Pentagon Quietly Launches New Program to Surveil Service Members’ Social Media Accounts
The Pentagon is preparing to launch a new program to surveil service members’ social media accounts for “concerning behavior.”
In the past the Pentagon has not spied on troops due to privacy concerns, along with First Amendment protections.
However, the Pentagon has found if they use a private firm to surveil the service members they can technically get around the First Amendment restrictions.
The Defense Department’s documents regarding the new program were first reviewed by The Intercept.
Apparently the program “will use keywords to identify potential extremists.”
Here’s more from NY Post:
The Pentagon is planning on launching a program that would screen military personnel’s social media for “extremist material” — looking to retain a private firm to do the digging in order to circumvent First Amendment protections, according to a report.
Internal Defense Department documents reviewed by The Intercept reveal that Bishop Garrison, a senior advisor to Defense Secretary Lloyd Austin tasked with addressing “extremism” in the armed forces, is currently in the process of designing a social media screening program which will “continuously” monitor for “concerning behaviors.”
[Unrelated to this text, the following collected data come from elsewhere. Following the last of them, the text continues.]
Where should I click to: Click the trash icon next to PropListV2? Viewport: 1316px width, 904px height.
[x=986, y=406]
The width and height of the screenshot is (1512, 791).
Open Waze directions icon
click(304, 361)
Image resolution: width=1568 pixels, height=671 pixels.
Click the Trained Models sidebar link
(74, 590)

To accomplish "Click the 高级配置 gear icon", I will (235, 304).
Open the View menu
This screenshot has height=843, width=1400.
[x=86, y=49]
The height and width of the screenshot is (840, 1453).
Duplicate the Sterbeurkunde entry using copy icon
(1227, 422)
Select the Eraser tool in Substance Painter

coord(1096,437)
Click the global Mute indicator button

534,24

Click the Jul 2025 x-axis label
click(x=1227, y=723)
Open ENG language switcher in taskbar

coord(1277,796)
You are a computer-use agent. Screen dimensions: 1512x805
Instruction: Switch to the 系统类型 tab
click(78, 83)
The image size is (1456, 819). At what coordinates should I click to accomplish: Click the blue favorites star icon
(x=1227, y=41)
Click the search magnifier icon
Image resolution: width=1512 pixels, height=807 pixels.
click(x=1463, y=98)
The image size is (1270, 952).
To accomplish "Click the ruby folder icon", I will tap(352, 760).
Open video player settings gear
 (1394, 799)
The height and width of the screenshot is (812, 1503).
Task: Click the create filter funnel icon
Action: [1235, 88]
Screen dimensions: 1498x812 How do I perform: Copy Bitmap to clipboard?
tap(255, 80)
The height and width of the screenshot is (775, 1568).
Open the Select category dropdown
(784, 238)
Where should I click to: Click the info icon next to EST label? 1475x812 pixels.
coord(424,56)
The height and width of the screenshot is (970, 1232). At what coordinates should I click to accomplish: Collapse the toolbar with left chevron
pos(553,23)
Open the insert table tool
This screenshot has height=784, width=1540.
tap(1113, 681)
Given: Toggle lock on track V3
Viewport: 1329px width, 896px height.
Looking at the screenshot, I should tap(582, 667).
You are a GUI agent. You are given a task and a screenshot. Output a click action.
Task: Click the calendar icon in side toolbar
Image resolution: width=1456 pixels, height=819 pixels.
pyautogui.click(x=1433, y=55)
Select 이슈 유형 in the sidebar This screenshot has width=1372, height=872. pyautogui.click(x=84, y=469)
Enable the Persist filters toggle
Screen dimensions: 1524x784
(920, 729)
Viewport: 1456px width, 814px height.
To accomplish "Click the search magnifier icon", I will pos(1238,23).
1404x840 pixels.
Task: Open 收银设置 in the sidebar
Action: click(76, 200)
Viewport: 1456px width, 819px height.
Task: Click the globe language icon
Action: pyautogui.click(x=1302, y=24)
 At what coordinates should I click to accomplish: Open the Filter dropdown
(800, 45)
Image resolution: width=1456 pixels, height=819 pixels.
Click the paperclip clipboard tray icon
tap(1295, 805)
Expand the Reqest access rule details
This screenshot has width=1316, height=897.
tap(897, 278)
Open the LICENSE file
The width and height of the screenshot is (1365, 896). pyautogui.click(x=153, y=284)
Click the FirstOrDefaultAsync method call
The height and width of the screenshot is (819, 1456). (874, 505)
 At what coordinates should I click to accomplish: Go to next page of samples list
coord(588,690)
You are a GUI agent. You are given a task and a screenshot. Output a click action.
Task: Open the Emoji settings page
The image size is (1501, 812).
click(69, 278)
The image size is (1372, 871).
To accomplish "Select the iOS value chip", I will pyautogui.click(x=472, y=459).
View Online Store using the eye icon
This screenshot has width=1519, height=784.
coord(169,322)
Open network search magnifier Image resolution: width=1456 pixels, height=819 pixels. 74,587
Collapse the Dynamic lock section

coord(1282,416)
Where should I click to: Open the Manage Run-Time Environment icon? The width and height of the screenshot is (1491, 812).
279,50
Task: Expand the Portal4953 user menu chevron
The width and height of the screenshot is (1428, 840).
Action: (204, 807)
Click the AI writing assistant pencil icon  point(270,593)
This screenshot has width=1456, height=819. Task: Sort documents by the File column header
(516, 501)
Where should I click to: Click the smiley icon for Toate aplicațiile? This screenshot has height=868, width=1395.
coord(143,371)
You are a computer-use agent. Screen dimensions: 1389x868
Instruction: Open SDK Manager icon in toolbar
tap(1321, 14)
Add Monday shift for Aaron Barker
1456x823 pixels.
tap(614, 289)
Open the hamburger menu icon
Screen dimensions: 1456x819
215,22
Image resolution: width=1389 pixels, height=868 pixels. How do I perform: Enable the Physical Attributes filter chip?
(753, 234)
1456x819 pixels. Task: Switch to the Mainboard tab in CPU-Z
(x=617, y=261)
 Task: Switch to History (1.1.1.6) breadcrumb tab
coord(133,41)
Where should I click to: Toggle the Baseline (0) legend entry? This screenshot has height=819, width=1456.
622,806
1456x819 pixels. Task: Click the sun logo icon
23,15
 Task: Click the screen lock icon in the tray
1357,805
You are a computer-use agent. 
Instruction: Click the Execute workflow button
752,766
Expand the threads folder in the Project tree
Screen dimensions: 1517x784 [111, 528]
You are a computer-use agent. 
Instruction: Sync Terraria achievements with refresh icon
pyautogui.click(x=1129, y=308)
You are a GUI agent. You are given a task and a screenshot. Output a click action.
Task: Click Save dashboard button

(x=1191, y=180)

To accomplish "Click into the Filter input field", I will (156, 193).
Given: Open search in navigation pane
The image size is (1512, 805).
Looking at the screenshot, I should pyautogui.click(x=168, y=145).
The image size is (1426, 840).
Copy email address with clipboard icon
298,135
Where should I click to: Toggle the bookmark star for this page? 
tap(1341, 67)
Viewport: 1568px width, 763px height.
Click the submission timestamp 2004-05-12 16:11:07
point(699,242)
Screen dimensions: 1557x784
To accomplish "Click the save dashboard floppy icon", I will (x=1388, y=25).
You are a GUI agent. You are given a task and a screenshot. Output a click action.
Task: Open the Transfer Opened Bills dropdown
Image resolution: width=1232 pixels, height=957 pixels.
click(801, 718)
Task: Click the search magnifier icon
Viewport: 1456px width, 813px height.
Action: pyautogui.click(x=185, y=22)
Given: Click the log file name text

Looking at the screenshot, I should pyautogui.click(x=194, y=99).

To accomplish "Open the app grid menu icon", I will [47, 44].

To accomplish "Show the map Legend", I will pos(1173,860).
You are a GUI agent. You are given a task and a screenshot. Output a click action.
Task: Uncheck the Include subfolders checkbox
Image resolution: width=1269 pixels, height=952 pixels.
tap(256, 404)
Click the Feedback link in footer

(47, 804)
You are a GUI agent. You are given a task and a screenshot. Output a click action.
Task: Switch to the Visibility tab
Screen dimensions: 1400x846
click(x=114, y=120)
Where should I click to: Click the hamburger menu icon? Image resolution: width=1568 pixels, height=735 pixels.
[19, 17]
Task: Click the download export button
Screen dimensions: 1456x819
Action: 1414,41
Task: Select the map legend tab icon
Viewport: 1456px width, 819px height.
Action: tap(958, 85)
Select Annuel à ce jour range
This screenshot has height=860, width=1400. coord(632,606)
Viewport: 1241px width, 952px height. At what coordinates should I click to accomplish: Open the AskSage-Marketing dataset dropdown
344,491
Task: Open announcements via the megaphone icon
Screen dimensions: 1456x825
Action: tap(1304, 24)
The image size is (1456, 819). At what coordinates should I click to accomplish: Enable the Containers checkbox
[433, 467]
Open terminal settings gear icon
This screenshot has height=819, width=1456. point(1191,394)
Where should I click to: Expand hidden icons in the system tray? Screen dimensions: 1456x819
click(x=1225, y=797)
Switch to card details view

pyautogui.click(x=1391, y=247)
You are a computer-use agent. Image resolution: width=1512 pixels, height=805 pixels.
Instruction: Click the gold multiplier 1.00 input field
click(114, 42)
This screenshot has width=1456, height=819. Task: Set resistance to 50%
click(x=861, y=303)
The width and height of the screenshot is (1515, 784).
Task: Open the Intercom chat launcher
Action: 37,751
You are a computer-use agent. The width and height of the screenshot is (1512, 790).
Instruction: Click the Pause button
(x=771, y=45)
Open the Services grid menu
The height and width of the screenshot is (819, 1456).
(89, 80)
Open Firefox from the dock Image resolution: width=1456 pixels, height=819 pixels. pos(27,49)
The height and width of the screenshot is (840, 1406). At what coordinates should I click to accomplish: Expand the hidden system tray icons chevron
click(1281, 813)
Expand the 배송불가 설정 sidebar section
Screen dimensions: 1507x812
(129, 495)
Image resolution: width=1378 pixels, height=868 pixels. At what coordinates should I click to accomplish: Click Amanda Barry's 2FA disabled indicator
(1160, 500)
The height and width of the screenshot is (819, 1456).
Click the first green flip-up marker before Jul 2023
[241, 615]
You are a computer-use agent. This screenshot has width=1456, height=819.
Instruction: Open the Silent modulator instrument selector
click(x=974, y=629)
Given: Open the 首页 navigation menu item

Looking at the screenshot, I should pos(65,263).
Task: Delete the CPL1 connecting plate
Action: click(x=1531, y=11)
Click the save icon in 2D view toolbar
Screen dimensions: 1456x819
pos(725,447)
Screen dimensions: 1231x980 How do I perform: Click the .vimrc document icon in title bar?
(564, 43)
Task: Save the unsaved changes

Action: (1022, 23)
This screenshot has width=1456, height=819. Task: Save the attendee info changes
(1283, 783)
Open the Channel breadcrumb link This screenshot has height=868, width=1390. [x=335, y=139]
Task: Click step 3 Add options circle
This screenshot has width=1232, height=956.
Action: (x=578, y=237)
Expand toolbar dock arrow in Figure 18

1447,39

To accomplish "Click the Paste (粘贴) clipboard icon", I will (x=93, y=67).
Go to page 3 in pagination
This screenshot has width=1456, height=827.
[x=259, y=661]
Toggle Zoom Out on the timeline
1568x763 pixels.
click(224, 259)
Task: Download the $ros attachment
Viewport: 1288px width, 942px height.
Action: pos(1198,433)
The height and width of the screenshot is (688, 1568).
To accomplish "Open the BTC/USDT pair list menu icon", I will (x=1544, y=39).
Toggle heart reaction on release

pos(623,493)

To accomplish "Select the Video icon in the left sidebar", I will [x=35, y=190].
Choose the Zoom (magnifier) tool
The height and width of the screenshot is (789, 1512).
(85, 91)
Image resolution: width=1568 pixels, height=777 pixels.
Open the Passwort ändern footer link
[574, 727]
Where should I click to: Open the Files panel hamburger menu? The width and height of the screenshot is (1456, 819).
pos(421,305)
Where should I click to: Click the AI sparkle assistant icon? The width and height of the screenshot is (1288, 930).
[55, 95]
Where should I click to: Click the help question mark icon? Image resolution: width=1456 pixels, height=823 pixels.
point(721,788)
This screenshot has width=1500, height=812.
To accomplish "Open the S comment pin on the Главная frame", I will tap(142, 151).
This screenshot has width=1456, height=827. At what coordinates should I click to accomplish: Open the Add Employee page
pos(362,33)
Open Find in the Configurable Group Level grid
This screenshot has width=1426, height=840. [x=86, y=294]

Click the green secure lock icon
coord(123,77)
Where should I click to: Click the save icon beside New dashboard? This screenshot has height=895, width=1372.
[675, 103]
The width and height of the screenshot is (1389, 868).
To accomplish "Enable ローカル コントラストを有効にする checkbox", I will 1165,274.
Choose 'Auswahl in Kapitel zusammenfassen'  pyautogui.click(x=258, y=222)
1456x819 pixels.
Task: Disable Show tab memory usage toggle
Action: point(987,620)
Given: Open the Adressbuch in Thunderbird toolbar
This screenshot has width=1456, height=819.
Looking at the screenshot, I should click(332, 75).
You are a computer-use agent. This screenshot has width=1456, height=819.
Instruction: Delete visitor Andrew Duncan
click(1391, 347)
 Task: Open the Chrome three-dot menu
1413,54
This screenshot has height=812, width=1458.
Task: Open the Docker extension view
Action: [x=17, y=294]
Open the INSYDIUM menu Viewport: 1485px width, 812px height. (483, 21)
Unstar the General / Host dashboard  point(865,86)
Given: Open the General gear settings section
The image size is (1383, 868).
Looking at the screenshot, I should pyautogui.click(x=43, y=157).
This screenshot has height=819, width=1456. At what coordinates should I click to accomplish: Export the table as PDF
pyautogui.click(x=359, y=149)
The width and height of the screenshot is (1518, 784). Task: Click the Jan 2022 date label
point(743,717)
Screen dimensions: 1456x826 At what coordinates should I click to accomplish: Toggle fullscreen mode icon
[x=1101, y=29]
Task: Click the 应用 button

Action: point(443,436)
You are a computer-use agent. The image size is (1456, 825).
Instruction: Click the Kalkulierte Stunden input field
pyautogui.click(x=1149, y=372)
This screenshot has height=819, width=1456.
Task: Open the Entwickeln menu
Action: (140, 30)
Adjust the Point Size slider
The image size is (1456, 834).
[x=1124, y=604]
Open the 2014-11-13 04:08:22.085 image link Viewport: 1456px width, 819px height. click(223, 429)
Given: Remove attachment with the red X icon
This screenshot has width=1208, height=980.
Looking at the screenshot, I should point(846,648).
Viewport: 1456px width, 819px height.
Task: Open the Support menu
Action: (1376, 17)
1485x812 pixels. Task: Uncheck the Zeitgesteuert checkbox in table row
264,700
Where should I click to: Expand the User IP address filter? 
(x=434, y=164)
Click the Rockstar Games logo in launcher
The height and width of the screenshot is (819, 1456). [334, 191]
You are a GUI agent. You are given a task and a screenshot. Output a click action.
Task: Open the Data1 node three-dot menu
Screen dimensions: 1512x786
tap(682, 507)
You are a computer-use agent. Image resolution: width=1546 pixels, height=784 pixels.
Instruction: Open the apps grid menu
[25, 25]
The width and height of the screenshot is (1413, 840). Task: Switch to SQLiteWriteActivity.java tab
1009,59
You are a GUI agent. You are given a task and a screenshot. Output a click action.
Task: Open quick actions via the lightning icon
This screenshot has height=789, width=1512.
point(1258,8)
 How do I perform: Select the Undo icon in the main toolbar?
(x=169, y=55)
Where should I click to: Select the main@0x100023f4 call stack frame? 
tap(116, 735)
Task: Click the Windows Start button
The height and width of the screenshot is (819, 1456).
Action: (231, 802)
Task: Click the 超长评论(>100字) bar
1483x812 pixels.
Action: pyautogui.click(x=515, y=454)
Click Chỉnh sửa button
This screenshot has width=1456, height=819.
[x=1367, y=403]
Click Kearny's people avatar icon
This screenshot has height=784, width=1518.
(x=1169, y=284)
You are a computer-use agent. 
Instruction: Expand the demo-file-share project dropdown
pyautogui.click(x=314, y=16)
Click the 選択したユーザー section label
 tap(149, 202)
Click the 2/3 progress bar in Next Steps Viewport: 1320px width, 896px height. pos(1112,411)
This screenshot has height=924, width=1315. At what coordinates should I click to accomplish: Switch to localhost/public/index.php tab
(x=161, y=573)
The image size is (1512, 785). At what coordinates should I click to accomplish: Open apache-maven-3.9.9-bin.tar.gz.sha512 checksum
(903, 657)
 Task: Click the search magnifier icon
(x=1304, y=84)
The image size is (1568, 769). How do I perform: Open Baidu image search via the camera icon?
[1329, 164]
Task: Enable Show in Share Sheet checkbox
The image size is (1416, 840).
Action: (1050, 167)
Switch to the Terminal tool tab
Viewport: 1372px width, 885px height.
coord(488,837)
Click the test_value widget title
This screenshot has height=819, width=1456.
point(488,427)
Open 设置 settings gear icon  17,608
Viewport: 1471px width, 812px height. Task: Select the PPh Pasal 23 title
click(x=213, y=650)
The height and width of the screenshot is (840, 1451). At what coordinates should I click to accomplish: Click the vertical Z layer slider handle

The news comes several months after the January 6th riot which thrust the issue of “extremism” in the military into the spotlight.
Last month the Pentagon ordered several other steps to weed out radicalism from the troops.
The Pentagon’s new efforts targeting extremism have drawn backlash from many past and current military members.
While a number of those who attended the Jan. 6 riot did have a military background, critics claim the number was very small in proportion to everybody who was at the Capitol that day.